TASK OBJECTIVE: Copy the rows below word for word, starting at the line containing "You are a GUI" and ending at the line containing "pyautogui.click(x=94, y=123)", with both of those lines included.

DATA EXCERPTS:
● ● ● ● ●
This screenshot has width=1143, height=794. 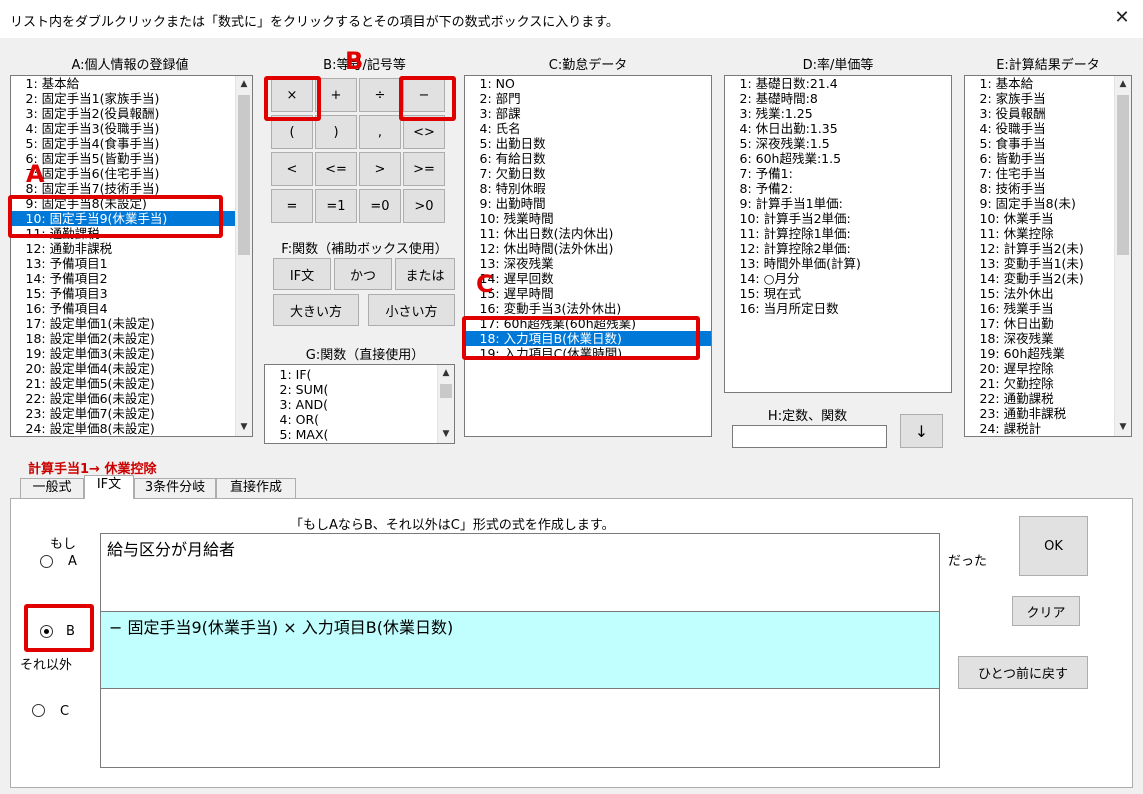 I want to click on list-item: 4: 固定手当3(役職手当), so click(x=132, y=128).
● ● ● ● ●
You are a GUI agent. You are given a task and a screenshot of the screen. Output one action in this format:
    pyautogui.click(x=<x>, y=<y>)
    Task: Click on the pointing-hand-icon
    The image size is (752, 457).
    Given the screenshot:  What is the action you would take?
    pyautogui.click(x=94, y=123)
● ● ● ● ●
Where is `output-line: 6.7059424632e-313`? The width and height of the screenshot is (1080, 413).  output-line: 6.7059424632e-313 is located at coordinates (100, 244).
● ● ● ● ●
SOLUTION FOR THIS EXERCISE:
You are a GUI agent. You are given a task and a screenshot of the screen. Output one action in this format:
    pyautogui.click(x=<x>, y=<y>)
    Task: Click on the pointing-hand-icon
    The image size is (752, 457).
    Given the screenshot:  What is the action you would take?
    pyautogui.click(x=94, y=123)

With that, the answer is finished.